Congratulations to Prof. Aaron Bernstein for having the project titled "CAREER: Sublinear Graph Algorithms: New Insights for Foundation Problems" awarded by the National Science Foundation (NSF). The Award is from January 2020 to January 2025 and the total budget is $551,486. See more details at https://nsf.gov/awardsearch/showAward?AWD_ID=1942010&HistoricalAwards=false
The CAREER Program is an NSF-wide activity that offers the National Science Foundation's most prestigious awards in support of early-career faculty, who have the potential to serve as academic role models in research and education and to lead advances in the mission of their department or organization.
Graphs are one of the most natural ways to represent relationships between data and are used to model a wide variety of settings: social networks, the communication infrastructure, the interconnections of financial markets, metabolic processes, and the wiring of the human brain, to name a few. Processing such graphs has long been a cornerstone of computer science research, but the rise of big data poses unique computational challenges, as the scale of the graphs in these applications has far outpaced available computing power. The goal of this project is to develop a new toolkit for processing massive graphs. This project studies a novel set of research questions in the analysis of big data, and the new tools developed can be applied to foundational optimization problems such as shortest paths and matching that are central to applications in computer science, social networks, biology, and computational economics. The focus on foundational problems allows the project to bring together undergraduate and graduate students from a wide range of backgrounds.
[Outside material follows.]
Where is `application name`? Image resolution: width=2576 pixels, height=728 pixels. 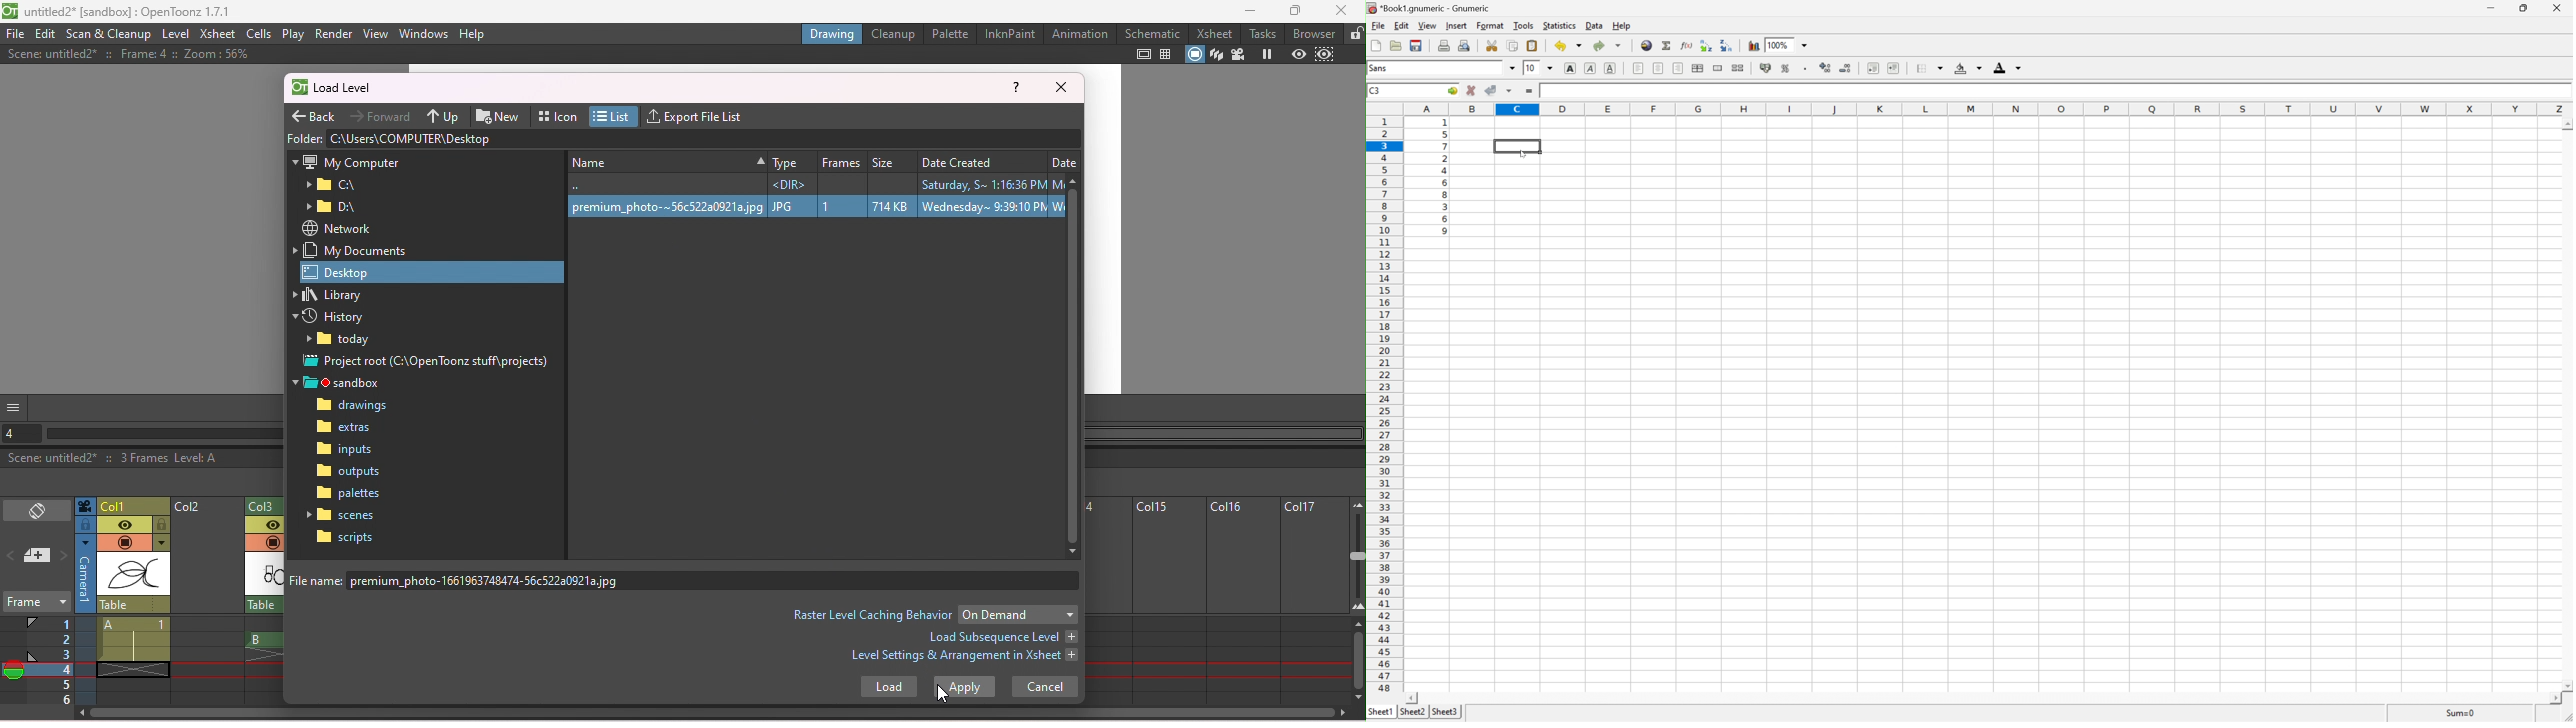 application name is located at coordinates (1435, 7).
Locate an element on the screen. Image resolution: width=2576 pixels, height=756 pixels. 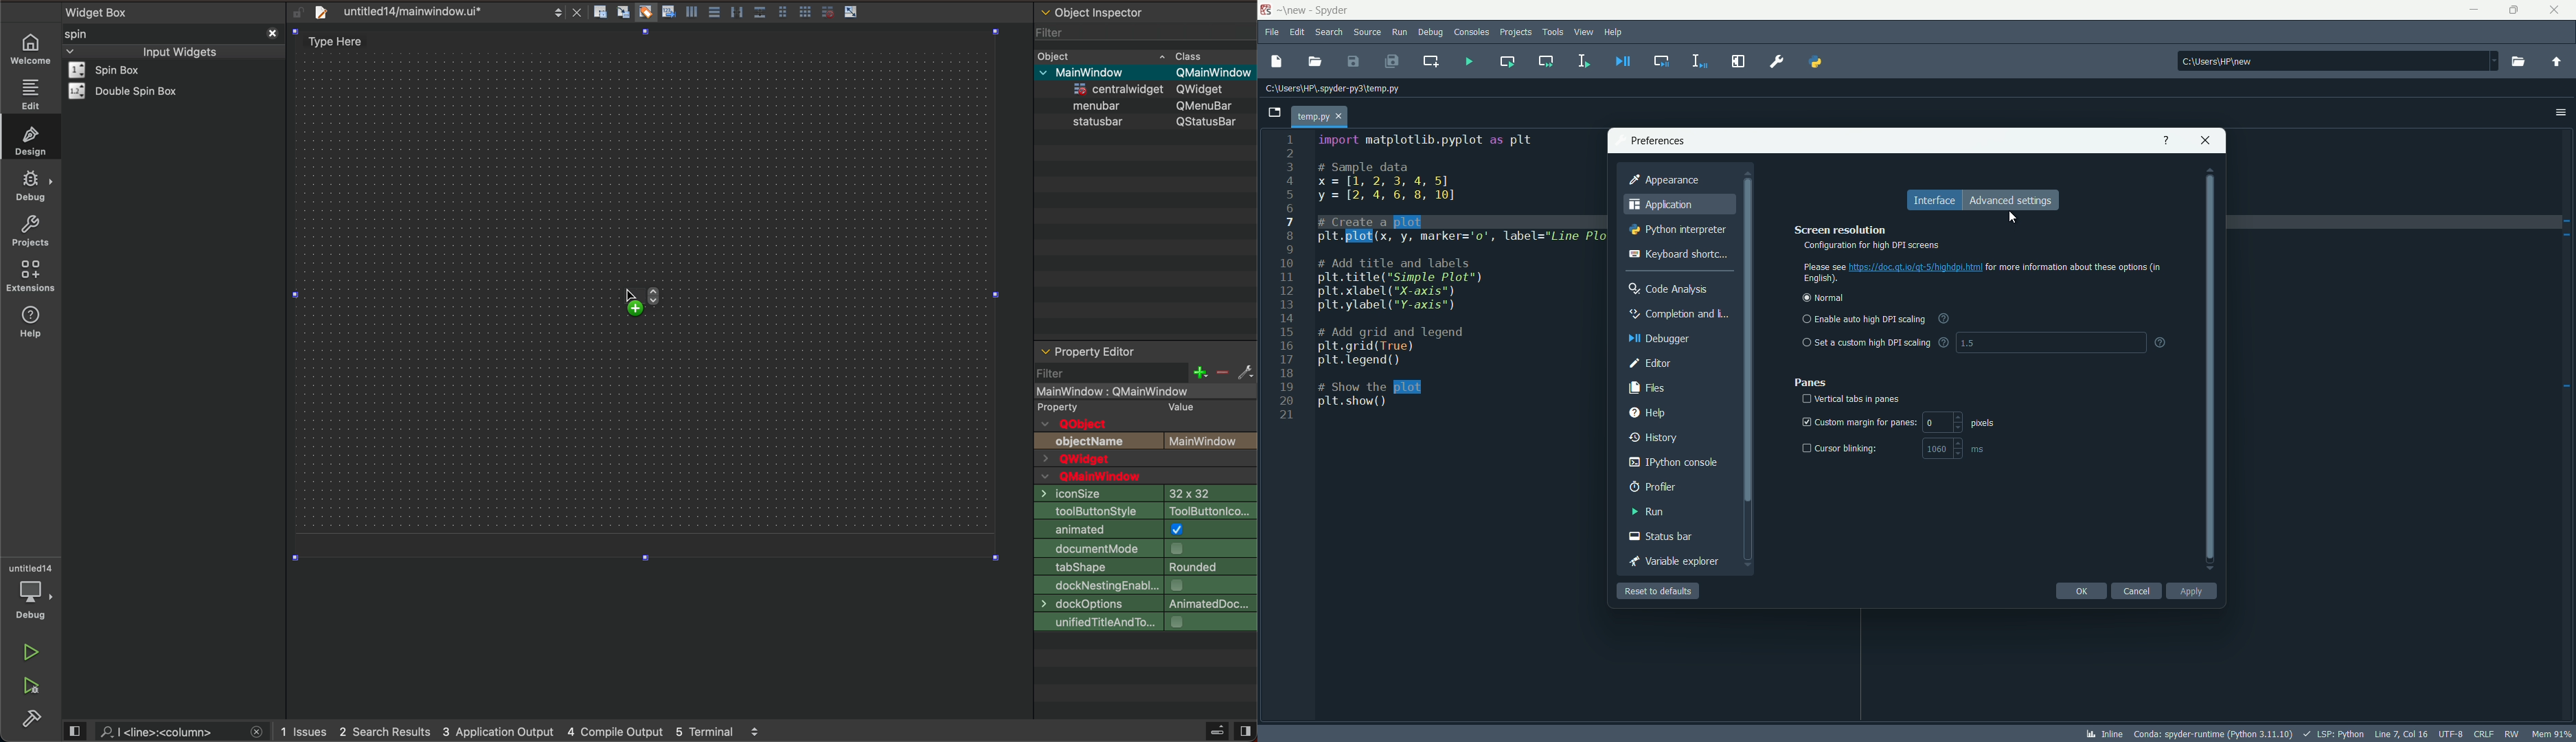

The project centers on three major challenges to processing massive graphs. The first is that such graphs are too large to fit in the memory of a computer, so the data must be compressed on the fly. The second is that it would take too long for a single computer to process the graph, so the computation is distributed over many machines. The third that is that in many applications the underlying graph is changing over time and it is necessary to respond to these changes locally. The project develops novel tools for tackling each individual challenge. At the same time, the project introduces general frameworks that connect the studies of these different challenges and lead to tools that can overcome a broad set of obstacles simultaneously. More specifically, what unifies the above challenges is the need to extrapolate global information about the entire graph from local information computed in small regions. For example, can one detect overloaded vertices from a small random sample of the graph? How can shortest paths in different regions be patched together to form a path from one end of the graph to another? How can a graph be compressed to only retain the most relevant edges? By answering these and related questions, the research will help extend the motivating applications to significantly larger scales and will lead to new mathematical insights into the structure of graphs.